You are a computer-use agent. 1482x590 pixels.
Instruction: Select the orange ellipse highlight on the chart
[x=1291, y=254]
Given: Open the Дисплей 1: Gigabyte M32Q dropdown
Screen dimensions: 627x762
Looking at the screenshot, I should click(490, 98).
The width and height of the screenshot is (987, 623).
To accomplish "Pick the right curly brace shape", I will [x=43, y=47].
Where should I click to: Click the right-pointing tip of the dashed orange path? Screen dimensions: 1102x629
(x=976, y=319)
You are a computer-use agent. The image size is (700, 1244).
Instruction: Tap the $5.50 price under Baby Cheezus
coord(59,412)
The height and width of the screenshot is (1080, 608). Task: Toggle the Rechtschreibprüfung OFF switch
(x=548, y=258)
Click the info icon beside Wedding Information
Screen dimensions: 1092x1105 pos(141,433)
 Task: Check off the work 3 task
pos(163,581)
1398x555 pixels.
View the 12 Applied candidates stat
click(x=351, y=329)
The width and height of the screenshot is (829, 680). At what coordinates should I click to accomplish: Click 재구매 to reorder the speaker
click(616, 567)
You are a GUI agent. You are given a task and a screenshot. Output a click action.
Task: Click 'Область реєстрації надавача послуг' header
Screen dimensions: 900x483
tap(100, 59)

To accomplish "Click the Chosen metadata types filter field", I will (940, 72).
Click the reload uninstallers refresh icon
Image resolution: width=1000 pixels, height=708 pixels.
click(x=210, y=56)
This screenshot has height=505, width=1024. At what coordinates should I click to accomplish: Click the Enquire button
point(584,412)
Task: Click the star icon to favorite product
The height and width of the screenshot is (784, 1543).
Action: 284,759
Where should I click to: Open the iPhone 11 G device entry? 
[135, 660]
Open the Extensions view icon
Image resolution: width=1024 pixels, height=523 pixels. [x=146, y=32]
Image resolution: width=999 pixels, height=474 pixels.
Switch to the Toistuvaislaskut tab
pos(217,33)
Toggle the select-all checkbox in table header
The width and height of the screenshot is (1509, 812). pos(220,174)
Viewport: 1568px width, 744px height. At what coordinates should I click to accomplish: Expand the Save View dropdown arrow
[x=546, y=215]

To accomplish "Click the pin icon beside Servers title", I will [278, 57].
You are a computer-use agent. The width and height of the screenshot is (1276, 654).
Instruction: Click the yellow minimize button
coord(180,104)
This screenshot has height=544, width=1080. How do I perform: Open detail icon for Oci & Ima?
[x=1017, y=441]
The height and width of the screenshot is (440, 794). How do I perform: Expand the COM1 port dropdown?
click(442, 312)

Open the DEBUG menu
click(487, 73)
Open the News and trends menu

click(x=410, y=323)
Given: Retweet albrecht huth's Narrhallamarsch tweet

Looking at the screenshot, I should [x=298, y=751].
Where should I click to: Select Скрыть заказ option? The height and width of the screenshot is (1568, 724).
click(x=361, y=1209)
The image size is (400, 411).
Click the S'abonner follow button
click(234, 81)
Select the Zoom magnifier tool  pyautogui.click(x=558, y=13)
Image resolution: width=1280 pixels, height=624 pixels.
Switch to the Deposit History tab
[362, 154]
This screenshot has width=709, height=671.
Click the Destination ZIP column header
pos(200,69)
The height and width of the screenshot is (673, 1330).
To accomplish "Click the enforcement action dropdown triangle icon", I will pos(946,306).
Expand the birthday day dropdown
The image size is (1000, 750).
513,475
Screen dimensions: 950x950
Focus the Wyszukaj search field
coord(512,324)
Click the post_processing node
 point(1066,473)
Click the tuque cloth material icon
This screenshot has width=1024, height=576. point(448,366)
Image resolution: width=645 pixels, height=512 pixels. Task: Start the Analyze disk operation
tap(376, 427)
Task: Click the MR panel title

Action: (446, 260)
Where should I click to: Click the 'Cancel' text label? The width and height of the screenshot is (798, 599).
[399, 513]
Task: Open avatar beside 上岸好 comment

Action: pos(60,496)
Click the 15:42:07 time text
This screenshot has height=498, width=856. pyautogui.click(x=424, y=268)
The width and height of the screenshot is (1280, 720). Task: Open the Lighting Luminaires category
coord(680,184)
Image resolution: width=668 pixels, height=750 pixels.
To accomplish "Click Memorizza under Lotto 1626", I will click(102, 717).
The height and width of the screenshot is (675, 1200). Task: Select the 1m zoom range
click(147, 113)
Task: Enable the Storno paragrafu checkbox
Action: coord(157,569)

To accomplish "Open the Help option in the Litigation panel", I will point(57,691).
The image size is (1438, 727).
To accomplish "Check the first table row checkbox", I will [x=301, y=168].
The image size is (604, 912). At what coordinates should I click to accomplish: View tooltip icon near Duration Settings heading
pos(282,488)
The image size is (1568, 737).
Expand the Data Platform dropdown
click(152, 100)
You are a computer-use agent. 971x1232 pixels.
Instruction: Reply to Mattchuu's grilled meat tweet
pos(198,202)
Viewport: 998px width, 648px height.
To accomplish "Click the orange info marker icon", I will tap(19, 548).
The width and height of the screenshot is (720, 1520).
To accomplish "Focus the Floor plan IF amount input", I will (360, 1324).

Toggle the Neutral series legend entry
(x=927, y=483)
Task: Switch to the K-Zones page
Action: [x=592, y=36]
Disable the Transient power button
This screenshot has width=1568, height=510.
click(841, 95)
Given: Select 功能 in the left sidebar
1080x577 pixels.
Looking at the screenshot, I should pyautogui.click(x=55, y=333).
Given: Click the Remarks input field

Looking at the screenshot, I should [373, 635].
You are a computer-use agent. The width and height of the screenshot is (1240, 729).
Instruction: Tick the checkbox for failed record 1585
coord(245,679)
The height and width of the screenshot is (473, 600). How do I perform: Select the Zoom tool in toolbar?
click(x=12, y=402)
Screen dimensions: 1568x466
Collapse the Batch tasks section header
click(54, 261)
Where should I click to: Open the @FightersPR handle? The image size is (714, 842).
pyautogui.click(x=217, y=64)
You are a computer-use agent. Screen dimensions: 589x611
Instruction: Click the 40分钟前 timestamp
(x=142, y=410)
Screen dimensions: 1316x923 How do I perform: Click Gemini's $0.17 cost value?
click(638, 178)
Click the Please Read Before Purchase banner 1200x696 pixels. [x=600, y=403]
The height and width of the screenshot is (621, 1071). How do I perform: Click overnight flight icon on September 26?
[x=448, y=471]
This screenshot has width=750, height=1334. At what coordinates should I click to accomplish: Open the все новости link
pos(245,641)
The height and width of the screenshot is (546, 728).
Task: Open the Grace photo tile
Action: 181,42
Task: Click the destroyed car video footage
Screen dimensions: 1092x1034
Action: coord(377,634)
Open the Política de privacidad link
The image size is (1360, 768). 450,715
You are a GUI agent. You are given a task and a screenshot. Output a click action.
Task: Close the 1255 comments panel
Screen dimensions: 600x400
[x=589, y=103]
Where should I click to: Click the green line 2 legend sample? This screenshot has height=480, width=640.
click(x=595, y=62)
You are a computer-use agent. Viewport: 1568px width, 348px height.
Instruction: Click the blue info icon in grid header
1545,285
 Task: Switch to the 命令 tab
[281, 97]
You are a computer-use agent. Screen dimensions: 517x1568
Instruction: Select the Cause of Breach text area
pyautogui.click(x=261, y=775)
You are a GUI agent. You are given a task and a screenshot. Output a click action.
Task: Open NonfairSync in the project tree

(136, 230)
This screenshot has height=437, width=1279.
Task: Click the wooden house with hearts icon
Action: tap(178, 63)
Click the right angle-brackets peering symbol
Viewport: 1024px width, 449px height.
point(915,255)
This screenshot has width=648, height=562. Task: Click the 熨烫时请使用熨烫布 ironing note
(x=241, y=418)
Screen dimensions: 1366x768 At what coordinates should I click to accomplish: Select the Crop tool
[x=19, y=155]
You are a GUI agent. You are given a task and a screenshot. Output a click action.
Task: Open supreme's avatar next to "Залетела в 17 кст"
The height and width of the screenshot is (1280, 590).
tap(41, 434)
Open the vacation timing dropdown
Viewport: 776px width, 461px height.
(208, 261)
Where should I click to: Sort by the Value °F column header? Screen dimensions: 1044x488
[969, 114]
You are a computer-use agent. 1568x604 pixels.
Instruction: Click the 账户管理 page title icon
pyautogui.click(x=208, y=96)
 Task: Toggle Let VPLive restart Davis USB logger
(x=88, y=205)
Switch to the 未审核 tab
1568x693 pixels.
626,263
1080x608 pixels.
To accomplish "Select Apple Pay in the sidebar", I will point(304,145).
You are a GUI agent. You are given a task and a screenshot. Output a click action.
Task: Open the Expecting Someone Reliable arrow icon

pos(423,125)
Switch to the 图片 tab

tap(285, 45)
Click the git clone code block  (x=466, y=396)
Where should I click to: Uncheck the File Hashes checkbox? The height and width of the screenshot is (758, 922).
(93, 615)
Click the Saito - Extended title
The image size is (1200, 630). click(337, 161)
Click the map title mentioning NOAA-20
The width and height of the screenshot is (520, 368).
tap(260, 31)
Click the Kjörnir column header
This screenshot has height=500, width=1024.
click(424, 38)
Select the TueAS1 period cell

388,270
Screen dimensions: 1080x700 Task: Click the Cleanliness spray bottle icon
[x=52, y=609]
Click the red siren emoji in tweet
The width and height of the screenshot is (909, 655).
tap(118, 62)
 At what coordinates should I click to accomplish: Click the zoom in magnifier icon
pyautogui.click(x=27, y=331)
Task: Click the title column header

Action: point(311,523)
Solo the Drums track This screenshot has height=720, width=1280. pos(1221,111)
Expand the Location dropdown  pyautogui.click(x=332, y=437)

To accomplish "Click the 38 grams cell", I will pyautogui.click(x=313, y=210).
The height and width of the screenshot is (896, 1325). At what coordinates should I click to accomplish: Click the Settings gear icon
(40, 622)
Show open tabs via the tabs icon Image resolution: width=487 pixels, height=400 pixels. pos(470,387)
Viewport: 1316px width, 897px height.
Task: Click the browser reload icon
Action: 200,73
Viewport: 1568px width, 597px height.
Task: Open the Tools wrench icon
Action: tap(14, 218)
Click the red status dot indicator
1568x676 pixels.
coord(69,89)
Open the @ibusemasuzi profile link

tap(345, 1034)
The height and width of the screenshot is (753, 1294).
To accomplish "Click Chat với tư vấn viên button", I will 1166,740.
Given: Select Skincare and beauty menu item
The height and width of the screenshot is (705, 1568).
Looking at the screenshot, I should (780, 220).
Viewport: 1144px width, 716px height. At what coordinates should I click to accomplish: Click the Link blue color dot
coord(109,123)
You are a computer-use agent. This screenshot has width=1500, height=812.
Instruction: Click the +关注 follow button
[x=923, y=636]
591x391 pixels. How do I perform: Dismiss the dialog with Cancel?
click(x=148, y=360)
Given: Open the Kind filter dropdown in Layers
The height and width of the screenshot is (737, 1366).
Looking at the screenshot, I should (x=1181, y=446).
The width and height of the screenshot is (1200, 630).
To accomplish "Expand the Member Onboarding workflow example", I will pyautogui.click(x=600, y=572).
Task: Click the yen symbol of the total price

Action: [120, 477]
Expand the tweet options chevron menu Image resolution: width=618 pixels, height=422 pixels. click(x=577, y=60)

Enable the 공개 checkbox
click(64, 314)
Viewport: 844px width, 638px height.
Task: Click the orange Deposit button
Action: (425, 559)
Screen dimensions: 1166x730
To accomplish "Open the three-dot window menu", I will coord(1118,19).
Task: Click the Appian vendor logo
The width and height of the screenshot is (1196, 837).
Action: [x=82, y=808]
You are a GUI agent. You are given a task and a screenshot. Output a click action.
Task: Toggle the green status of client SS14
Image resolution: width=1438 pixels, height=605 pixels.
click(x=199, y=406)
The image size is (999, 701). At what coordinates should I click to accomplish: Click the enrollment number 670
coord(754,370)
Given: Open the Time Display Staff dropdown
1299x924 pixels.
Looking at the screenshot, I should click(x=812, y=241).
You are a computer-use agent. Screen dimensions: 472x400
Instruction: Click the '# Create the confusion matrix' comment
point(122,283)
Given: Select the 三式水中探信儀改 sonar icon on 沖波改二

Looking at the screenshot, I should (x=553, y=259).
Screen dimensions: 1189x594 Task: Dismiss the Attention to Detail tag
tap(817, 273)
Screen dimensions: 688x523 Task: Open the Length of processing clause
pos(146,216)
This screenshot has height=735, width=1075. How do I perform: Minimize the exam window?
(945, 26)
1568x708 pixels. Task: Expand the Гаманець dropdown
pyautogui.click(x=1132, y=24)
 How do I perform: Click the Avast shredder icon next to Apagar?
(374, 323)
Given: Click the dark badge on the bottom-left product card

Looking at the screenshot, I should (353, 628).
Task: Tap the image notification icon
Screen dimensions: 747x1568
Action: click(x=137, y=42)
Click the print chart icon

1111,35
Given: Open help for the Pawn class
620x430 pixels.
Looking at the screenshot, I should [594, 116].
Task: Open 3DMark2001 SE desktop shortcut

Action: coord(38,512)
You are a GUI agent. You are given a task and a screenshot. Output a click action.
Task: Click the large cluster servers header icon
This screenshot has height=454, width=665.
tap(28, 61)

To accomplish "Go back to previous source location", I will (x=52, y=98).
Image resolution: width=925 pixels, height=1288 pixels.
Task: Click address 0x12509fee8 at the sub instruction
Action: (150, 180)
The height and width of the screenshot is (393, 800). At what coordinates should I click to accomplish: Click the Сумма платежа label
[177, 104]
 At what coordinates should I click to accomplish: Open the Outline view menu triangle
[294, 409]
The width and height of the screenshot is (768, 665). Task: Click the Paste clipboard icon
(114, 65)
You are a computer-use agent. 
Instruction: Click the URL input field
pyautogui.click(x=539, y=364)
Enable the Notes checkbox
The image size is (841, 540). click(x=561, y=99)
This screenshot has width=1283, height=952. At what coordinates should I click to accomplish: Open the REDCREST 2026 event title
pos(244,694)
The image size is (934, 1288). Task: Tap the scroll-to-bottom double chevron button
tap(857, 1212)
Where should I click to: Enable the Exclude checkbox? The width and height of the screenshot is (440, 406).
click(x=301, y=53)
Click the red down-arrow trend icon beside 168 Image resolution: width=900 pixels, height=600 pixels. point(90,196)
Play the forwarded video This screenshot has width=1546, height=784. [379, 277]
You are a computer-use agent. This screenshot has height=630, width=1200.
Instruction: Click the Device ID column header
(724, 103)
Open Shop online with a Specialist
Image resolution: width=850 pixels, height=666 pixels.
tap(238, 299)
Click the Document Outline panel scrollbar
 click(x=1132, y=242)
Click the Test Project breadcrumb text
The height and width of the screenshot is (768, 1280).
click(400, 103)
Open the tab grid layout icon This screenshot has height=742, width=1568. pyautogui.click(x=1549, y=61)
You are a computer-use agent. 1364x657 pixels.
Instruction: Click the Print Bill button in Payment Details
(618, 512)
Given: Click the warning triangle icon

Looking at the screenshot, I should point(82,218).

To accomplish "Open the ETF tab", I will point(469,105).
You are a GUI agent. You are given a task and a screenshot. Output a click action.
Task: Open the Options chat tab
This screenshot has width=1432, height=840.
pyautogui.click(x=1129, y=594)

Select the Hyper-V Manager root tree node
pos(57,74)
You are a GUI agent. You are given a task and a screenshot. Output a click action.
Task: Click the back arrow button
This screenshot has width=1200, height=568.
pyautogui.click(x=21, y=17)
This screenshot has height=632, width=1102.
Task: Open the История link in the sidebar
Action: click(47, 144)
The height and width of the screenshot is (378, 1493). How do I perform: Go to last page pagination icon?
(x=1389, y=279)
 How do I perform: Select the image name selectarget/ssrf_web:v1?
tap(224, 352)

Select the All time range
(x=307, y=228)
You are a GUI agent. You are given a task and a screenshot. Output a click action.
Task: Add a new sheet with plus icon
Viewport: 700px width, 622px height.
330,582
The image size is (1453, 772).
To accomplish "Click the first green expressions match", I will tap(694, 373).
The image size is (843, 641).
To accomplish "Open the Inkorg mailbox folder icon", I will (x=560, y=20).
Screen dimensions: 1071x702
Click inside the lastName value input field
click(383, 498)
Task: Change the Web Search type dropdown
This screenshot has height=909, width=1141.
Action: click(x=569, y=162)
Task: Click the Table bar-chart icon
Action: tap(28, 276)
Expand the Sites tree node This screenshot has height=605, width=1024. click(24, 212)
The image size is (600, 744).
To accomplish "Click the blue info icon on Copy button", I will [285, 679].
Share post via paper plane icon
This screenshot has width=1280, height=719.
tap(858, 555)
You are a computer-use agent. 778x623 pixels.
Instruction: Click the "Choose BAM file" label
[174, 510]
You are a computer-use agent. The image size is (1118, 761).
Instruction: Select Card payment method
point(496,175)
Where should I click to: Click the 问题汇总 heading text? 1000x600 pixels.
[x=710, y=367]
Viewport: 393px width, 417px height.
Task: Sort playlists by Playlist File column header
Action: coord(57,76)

TO DO
Write down again the exact lines running from the beginning of the data to the line containing "You are a computer-use agent. The image size is (700, 1244).", with both ends included.

EXERCISE RESPONSE
You are a computer-use agent. 1482x590 pixels.
Instruction: Select the orange ellipse highlight on the chart
[x=1291, y=254]
Given: Open the Дисплей 1: Gigabyte M32Q dropdown
Screen dimensions: 627x762
Looking at the screenshot, I should click(490, 98).
The width and height of the screenshot is (987, 623).
To accomplish "Pick the right curly brace shape", I will [x=43, y=47].
Where should I click to: Click the right-pointing tip of the dashed orange path? Screen dimensions: 1102x629
(x=976, y=319)
You are a computer-use agent. The image size is (700, 1244).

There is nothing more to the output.